Too fewer permanent nurses in the wards are linked to longer stays, readmissions, patient deaths and ultimately more living and money, so long-term studies have been published online in the quality and safety of the journal BMJ.
Rectifying your balance is cost-effective and saves an estimated £4,728 for each year of healthy life acquired per patient, but not when temporary agency staff is being used to plug in gaps.
Researchers say that nurses in the wards are at risk of injuring hospital patients and are important contributors to nurse recruitment and retention issues, and careless staffing shortages in wards nurses – careful cost-saving measures – are inadequate.
Many of the existing studies on the impact of nursing staff: patient ratios are cross-sections and limited use in determining causal factors, they added.
To investigate whether investment in higher nurse staffing levels offsets staffing shortages, they set out to estimate the association between registered nurses and medical assistant staffing levels and patient death and risk of readmission.
They drew data provided by trusts of four NHS hospitals that provide diverse nurse staffing levels, size, educational status, and services to the diverse local population of the UK. The three trusts provided acute inpatient services primarily from a single hospital site, while the fourth provided inpatient services at four sites within one city.
Data originated from electronic healthcare records and staffing staffing, spanning the period from April 2015 to March 2020 for a total of 626,313 patients in 185 acute care wards.
This study included two major nursing team roles. Registered Nurse (RNS) who have completed university degree-level training and are registered with professional regulators. Nursing support staff who have not received this level of training and are rarely regulated (such as health care assistants).
The progressive cost-effectiveness of eliminating staffing shortages for these two roles was estimated from the costs and results of transitioning from averaged staffing shortages to planned staffing levels during the study period.
Patients spent an average of eight days in the ward. During the first five days of inpatient stay, patients were provided with a daily average of over 5 hours of care from the RNS and only 3 hours of care from nursing support staff.
The calculations showed that patients in understaffed wards are likely to die due to RN (5% vs 4% for patients with appropriate RN staffing levels), readmissions (15% vs 14%), and long stays in hospitals with similar numbers for the number of nurse support staff shortages (8 days vs 5 days).
Patients who experienced shortage received an average care shortage of 1 hour, 9 minutes per hour over the first 5 days, while patients who did not experience shortage received an average of 3 hours of 22 minutes of care above the ward average.

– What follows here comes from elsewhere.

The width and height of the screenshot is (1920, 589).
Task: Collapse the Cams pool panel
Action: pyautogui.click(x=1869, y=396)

During the study period, 31,885 patients died. Every day, patients experienced a shortage of RN staffing (below ward average). The risk of death and readmission within 30 days of the first five days of stay increased by 8% and 1%, respectively. Five days after hospitalization, in the event of a shortage of staff, the length of stay increased by 69%.
Daily staff shortages in nursing support were associated with similar increases in duration of stay, with risk of death within 30 days, respectively. It is 7% and 61% respectively. However, the risk of readmission within 30 days was reduced by 0.6%.

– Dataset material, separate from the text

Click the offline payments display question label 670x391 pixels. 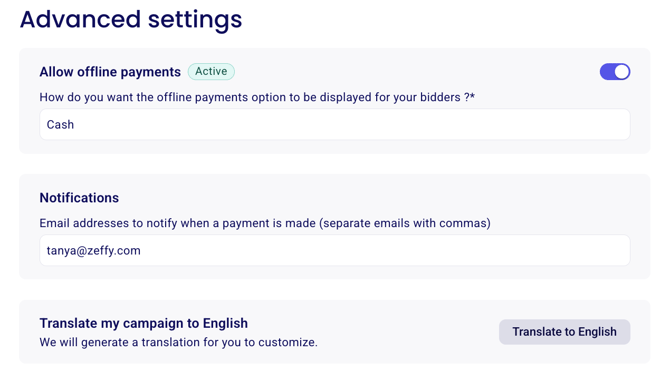(257, 97)
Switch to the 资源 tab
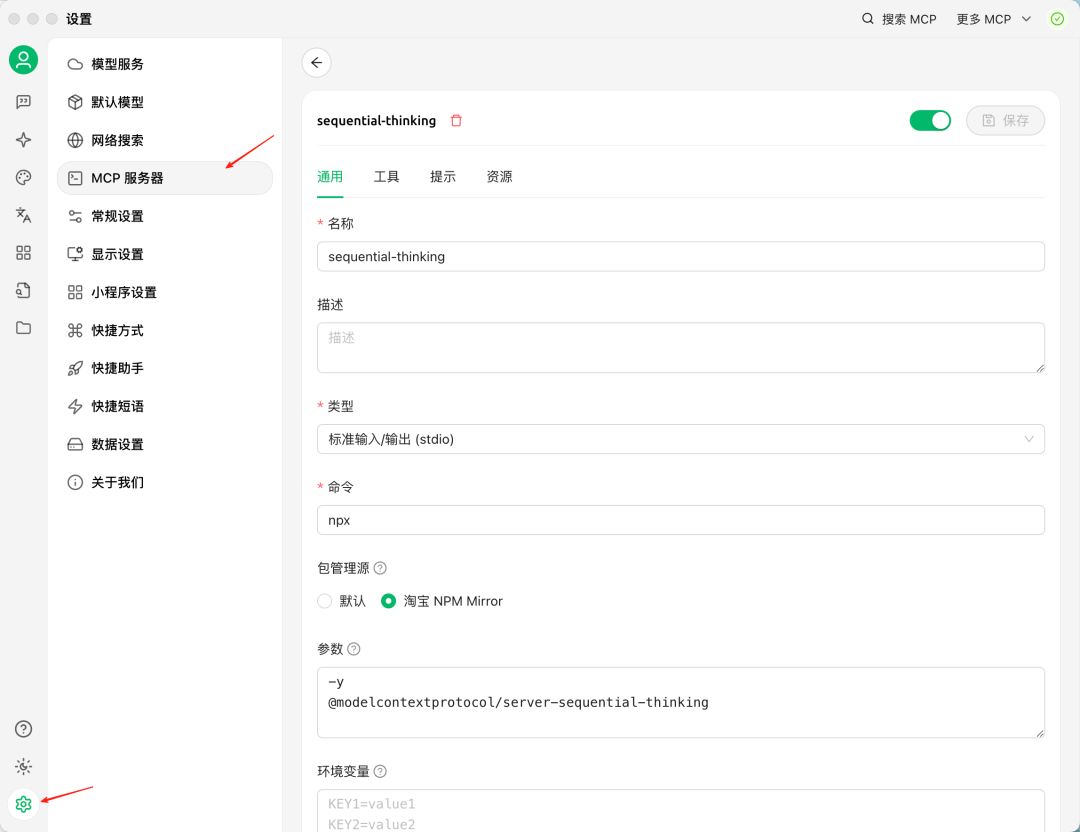 (x=499, y=177)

The estimated total cost of providing care to 626,313 adults included in this study was £2,613,385,125, or £4,173 per hospitalization.
The researchers calculated that eliminating both nursing roles would result in an additional charge of £197 per patient attendance, avoiding £6,527 out of 31,885 deaths during the study period and avoiding gaining 44,483 health conditions.
This amounts to an extra £2,778 per year in a healthy year, and £2,685 if sick leave and recovery recovery decreases. However, considering the shorter length of stay, that means savings of £4,728 per year for a healthy living. This is an overall cost savings from an increase in staffing levels.
If agency staff were used instead to eliminate staffing shortages, staff costs for each year of additional healthy years acquired ranged from £7,320 to £14,639.
“The findings do not provide any indication that it makes rational economic sense to target efforts to correct low staffing in only the most acute patients. This is not only logistically difficult for patients with visual acuity (occurring in general wards), but also provides a rather high benefit in the cost per unit of improvement in the outcome,” the researchers explain.
“The steps to address the general (low visual acuity) low-population staffing could benefit hypertropic patients as long as they are in the same unit, but if the intervention is targeted at patients in hypertropic units, it is unlikely that there will be any opposition,” they add.
This is an observational study, and therefore it is not possible to draw solid conclusions about causes and effects. Additionally, researchers acknowledge that the data only originated from hospitals with the English language NHS, so it may not be applied any more widely. Staffing was judged in relation to ward norms rather than a validated assessment of staffing needs.
However, the researchers concluded: “When considering alternative policy strategies, this study demonstrates the importance of prioritizing investment in RNS adopted in wards over support staff.